Duroliponte or Durolipons was a small town in the Roman province of Britannia on the site of what is now the city of Cambridge.

The site of Roman Cambridge is located on Castle Hill, just northwest of the city centre. The fort (castrum) was bounded on two sides by the lines formed by the present Mount Pleasant, continuing across Huntingdon Road into Clare Street. The eastern side followed Magrath Avenue, with the southern side running near to Chesterton Lane and Kettle's Yard before turning northwest at Honey Hill.
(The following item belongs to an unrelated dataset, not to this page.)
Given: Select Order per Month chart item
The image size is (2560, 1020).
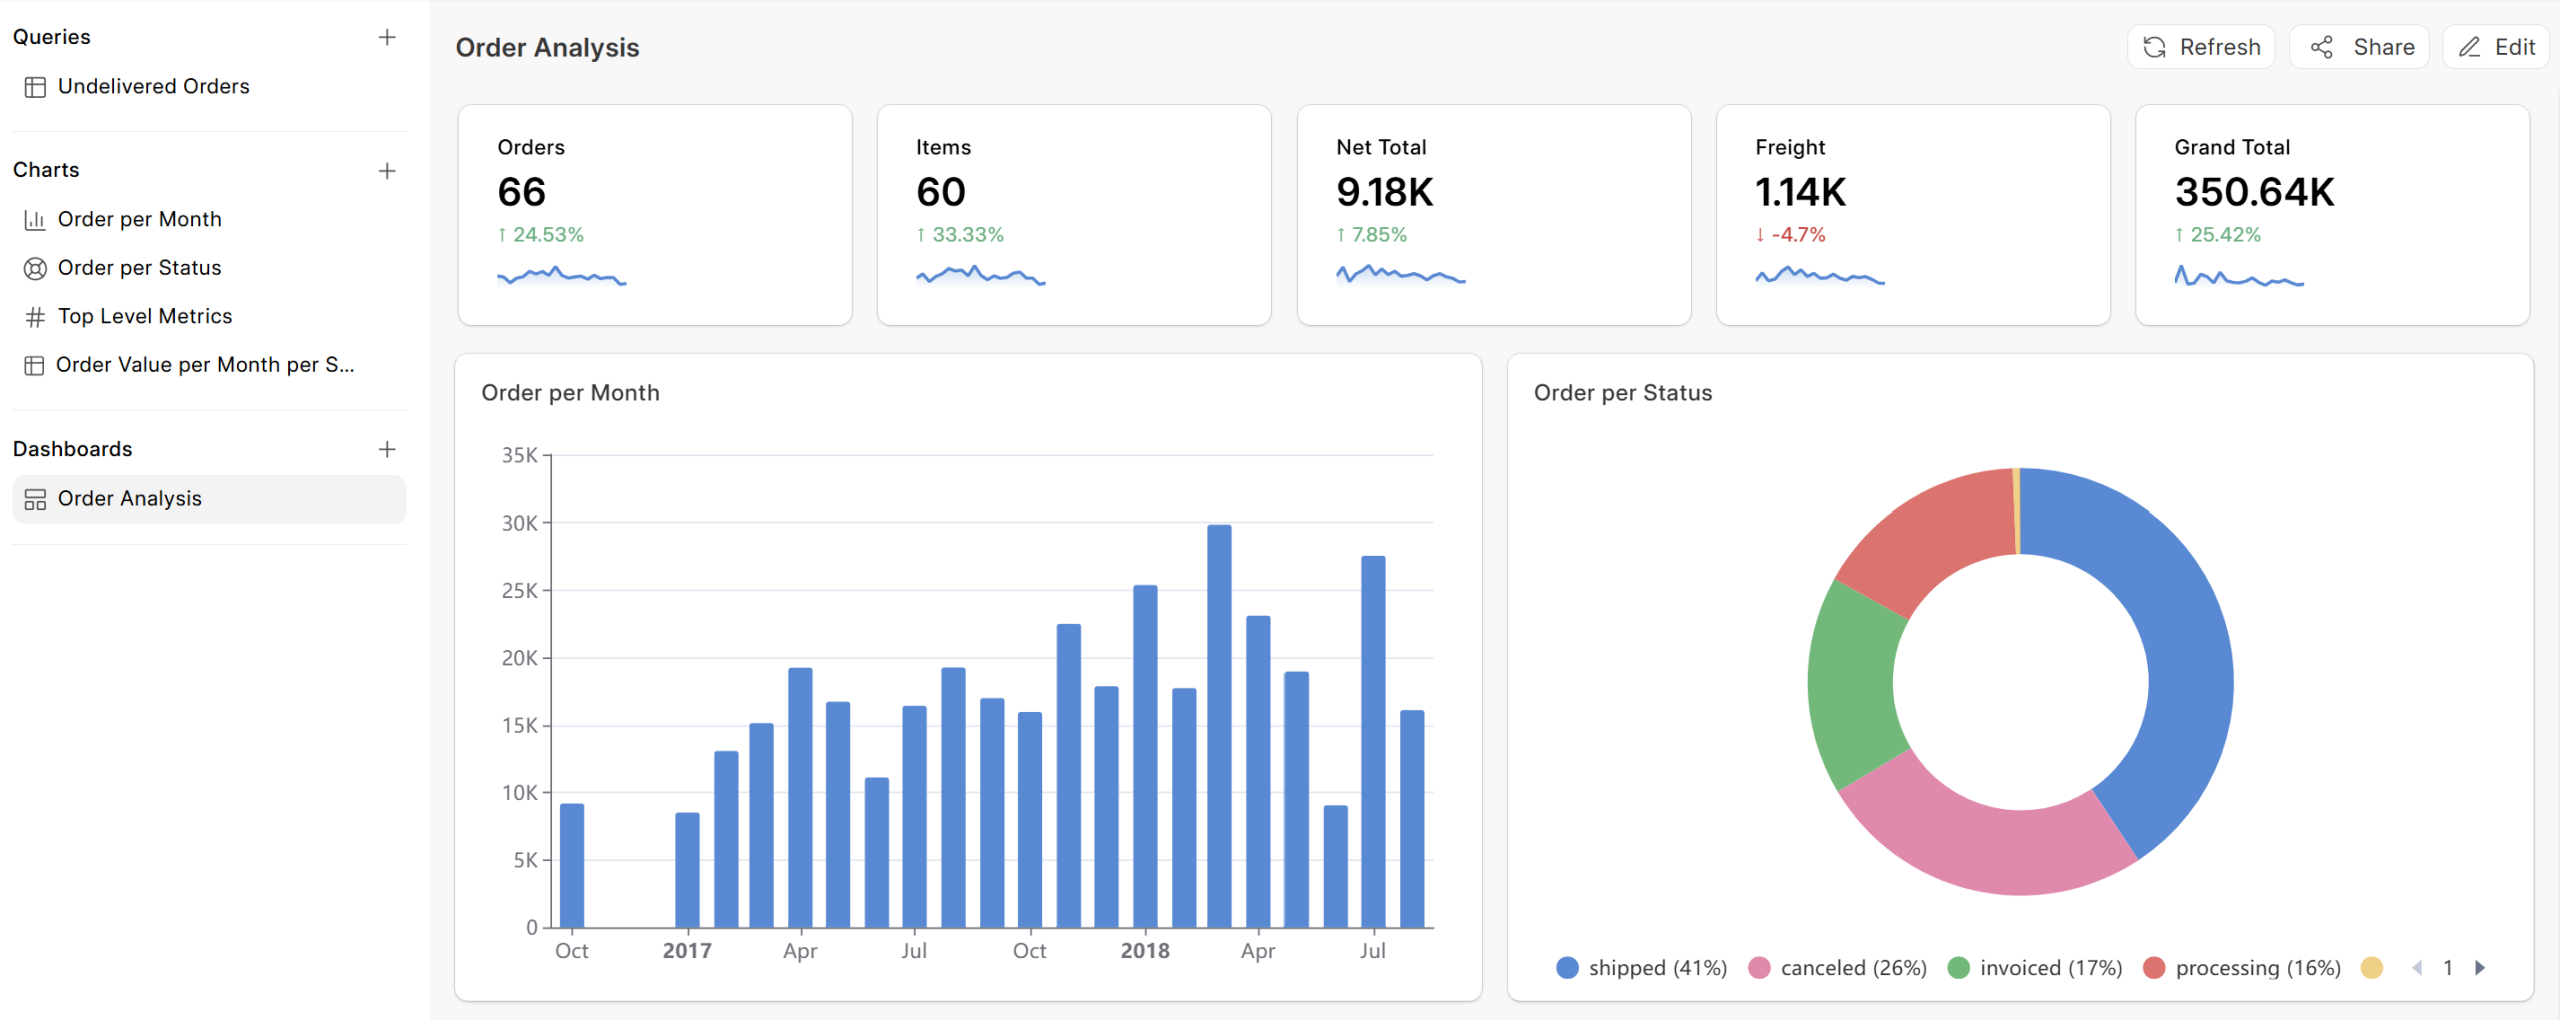Looking at the screenshot, I should [x=139, y=220].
It was originally an Iron Age hillfort in which the Romans may have constructed a small military station about AD 70. The settlement seems to have become civilian in nature around fifty years later. Most of the buildings discovered so far were of timber construction. They had both tiled and thatched roofs and some had painted plaster internal walls. Only one stone building has been located. The town went into decline during the 3rd century, but expanded after its walled defences were put in place a hundred years later. There were four gates and a cemetery to the south. Occupation seems to have continued until the Roman departure from Britain around 410, but it has been identified as the Cair Grauth listed among the 28 cities of Britain by the History of the Britons (Note: Although note that Bishop Ussher believed that listing to refer to the Cambridge in Gloucestershire.) and the invading Saxons had begun occupying the area by the end of the century.

The settlement was served by the River Cam (then still known as the Granta) and two Roman roads: Akeman Street ran from Ermine Street north east through Cambridge to The Fens and the Via Devana ran northwest through the town on its way to Godmanchester.